ASSIGNMENT: For each line below that holds "will", return the line as it stands.

(Beginning of RECORDS SHOWN)

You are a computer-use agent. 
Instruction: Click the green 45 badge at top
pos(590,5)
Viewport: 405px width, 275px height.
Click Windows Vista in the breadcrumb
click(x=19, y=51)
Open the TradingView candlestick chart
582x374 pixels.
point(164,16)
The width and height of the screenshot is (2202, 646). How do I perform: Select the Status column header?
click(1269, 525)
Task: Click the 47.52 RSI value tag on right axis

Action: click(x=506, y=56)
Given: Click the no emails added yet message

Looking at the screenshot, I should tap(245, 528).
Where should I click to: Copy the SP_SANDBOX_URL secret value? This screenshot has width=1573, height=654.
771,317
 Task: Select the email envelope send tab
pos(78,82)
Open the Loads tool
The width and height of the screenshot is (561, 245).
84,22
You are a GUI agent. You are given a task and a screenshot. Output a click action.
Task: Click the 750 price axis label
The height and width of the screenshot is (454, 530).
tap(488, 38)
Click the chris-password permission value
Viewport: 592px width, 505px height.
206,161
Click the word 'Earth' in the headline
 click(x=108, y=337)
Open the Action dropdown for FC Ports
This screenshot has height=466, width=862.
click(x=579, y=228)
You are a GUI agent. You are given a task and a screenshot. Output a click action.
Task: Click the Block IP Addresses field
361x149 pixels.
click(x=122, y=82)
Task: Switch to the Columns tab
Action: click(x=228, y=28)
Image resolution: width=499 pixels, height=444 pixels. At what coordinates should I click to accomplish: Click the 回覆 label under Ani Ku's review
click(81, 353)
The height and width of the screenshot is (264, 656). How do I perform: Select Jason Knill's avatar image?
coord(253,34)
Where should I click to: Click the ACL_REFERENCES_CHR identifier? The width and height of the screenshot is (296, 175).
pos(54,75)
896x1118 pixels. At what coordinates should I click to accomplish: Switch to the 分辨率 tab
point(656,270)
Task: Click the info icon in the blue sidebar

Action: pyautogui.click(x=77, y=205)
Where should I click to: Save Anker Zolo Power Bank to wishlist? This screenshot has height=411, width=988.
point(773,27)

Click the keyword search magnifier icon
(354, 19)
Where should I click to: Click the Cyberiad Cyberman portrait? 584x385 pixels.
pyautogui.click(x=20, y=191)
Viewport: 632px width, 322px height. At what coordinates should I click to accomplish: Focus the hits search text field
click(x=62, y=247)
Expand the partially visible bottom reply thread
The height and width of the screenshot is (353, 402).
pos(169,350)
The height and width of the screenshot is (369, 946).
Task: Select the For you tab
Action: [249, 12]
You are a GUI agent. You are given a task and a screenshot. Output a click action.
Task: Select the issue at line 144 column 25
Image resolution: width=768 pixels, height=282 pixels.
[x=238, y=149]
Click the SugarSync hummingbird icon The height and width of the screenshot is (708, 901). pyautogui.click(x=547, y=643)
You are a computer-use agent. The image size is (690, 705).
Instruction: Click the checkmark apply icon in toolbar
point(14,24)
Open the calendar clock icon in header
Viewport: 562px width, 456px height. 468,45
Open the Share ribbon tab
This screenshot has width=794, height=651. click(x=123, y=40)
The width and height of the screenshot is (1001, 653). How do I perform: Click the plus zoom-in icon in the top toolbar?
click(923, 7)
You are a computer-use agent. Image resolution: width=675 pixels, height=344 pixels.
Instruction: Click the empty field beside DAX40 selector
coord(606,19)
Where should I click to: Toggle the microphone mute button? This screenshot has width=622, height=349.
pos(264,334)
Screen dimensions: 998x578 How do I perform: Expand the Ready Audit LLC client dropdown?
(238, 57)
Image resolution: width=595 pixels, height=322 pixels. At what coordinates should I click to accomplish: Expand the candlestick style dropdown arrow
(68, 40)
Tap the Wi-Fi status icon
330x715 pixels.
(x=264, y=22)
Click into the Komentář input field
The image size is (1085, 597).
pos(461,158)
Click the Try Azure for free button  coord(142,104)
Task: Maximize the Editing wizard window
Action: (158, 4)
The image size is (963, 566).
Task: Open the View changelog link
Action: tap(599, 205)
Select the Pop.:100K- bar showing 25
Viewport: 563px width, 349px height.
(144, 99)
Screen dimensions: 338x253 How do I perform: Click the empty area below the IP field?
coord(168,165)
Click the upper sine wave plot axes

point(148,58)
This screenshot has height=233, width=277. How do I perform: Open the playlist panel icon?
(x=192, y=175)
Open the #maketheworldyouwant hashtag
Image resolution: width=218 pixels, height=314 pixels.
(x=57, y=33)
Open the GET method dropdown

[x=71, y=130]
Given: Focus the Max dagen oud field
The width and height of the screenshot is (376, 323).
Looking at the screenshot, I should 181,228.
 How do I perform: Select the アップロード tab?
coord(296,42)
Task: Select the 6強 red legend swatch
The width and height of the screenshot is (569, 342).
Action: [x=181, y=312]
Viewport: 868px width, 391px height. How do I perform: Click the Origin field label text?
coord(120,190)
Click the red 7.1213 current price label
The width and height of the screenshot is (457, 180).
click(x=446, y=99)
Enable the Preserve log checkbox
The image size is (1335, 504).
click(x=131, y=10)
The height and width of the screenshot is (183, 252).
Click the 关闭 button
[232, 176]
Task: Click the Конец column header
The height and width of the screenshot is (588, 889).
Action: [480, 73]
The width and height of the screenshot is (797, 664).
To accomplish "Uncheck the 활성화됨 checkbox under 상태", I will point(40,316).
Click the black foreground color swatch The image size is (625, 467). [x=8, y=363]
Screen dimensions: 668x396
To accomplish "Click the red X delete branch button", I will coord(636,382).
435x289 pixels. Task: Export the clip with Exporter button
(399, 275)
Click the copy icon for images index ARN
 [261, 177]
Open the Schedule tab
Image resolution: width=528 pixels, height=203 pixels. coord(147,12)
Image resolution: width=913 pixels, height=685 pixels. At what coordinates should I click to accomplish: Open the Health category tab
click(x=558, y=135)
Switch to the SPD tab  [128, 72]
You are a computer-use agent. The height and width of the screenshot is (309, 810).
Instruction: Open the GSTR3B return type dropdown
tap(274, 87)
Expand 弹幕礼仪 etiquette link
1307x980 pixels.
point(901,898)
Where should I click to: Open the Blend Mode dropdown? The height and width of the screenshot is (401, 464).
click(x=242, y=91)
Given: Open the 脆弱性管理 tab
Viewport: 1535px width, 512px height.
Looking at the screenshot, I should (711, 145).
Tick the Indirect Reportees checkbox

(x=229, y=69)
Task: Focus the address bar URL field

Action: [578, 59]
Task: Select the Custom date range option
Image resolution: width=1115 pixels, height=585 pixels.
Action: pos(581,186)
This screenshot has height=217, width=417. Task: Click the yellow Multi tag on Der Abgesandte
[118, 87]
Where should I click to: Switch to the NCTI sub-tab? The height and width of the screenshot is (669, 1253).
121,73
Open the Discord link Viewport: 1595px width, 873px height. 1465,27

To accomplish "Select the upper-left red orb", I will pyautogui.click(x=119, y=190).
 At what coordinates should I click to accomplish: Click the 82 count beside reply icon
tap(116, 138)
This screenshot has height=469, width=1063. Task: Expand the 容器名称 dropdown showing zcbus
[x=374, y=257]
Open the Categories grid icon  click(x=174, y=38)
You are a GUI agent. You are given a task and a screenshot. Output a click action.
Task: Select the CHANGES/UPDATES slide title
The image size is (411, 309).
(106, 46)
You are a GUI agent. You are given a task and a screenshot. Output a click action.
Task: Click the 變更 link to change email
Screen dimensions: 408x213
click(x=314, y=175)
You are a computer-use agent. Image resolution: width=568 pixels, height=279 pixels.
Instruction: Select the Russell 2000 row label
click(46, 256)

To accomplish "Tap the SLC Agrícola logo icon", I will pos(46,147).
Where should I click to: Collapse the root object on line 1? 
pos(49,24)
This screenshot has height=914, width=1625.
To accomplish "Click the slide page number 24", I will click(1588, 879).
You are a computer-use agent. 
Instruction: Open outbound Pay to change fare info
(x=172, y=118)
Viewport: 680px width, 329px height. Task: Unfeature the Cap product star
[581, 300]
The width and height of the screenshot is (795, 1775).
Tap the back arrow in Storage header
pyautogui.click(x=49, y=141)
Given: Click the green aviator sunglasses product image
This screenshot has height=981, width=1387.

(End of RECORDS SHOWN)

COMPLETED TASK:
To accomplish "Uncheck the 활성화됨 checkbox under 상태", I will point(40,316).
To accomplish "Click the red X delete branch button", I will coord(636,382).
To accomplish "Select the upper-left red orb", I will pyautogui.click(x=119, y=190).
To accomplish "Tap the SLC Agrícola logo icon", I will pos(46,147).
To accomplish "Click the slide page number 24", I will click(1588, 879).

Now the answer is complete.